Les enjeux compétences de la transition écologique pour les certifications
La transition écologique, bien qu’elle ne dispose pas d’une définition officielle, peut être définie par diverses pratiques : toutes les modifications apportées aux modèles économiques, sociaux et politiques pour répondre aux critères du développement durable et pour minimiser les impacts écologiques de ces modèles. Ces changements s’appuient sur les recherches scientifiques d’organismes intergouvernementaux comme le GIEC (Groupe d’experts Intergouvernemental sur l’Evolution du Climat) et l’IPBES, ainsi que sur les efforts de nombreux autres organismes de recherche, de diffusion et de standardisation (cf. les travaux de l’ISSB) qui contribuent à orienter eux aussi ces pratiques, en partageant des informations sur le changement climatique.
Depuis 2014, et dans le cadre des accords de Paris, l’État adopte en moyenne une loi par an pour structurer les activités économiques en faveur de la transition écologique. Parmi ces lois, la loi Climat et Résilience constitue une traduction des engagements des accords de Paris et d’une partie du Green Deal européen dans le droit français. Elle représente le cadre juridique principal de l’action climatique en France, couvrant des domaines variés tels que les mobilités, l’habitat, l’alimentation et le commerce, avec un accent particulier sur les notions de durabilité. D’autres textes majeurs complètent ce cadre législatif, notamment la loi EGALIM, la loi AGEC, la loi de transition énergétique pour la croissance verte, ainsi que la Stratégie Nationale Bas-Carbone (SNBC).
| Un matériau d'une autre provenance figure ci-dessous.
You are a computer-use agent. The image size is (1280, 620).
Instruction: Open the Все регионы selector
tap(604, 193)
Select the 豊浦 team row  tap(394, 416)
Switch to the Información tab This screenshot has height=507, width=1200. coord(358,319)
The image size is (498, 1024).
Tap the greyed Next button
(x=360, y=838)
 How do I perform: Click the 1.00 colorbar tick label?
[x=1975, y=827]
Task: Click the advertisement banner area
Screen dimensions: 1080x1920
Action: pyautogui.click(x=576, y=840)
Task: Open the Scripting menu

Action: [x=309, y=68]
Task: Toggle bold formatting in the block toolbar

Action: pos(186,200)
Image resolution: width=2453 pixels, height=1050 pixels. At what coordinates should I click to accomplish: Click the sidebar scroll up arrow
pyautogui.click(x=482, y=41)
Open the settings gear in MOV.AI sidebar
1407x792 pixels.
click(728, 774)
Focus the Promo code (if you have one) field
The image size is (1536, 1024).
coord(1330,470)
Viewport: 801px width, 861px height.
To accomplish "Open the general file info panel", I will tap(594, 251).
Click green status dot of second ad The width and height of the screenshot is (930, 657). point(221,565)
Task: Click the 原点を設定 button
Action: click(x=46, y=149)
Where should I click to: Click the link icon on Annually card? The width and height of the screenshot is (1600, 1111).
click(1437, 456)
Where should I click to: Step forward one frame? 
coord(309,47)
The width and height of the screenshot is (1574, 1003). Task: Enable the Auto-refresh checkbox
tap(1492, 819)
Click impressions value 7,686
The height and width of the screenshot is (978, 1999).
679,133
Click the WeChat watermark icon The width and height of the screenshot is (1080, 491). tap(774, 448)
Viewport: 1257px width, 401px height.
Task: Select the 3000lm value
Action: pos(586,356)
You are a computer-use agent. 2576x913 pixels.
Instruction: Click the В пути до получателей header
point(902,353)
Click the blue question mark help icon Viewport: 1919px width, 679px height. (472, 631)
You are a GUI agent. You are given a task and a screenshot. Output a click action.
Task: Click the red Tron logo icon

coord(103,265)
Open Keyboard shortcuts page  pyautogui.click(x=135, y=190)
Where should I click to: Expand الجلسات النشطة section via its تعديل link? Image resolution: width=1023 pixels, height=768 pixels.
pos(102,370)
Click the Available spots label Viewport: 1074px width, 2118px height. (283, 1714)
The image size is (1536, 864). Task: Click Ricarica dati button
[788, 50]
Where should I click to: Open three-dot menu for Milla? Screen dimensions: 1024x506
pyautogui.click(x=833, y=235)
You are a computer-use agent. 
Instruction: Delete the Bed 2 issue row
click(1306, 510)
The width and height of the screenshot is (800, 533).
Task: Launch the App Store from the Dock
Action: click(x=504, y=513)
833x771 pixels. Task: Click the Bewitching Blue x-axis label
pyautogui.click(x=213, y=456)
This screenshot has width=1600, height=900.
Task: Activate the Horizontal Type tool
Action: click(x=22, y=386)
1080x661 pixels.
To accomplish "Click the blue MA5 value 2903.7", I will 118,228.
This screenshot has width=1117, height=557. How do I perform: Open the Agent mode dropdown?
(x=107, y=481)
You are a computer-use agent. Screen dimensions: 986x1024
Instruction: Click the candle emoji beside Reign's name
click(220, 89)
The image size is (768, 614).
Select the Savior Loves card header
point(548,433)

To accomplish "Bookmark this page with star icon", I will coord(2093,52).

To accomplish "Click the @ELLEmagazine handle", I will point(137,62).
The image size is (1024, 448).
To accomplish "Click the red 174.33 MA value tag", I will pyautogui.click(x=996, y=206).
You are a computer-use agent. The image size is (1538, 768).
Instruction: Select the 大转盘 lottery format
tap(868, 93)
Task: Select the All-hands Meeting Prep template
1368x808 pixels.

À l’échelle européenne, des directives comme la CSRD (Corporate Sustainability Reporting Directive), transposées en droit français, renforcent ces orientations.
Même si ces évolutions législatives permettent de donner un cadre aux activités économiques, elles ne peuvent à elles seules pallier toutes les problématiques impliquées par la transition écologique. Les évolutions attendues des métiers et des compétences concerneront l’ensemble des activités économiques, de l’agriculture aux achats industriels, en passant par la production d’énergie, le bâtiment ou la distribution.
Quels sont les enjeux liés à la transition écologique en matière d’emploi et de compétences ?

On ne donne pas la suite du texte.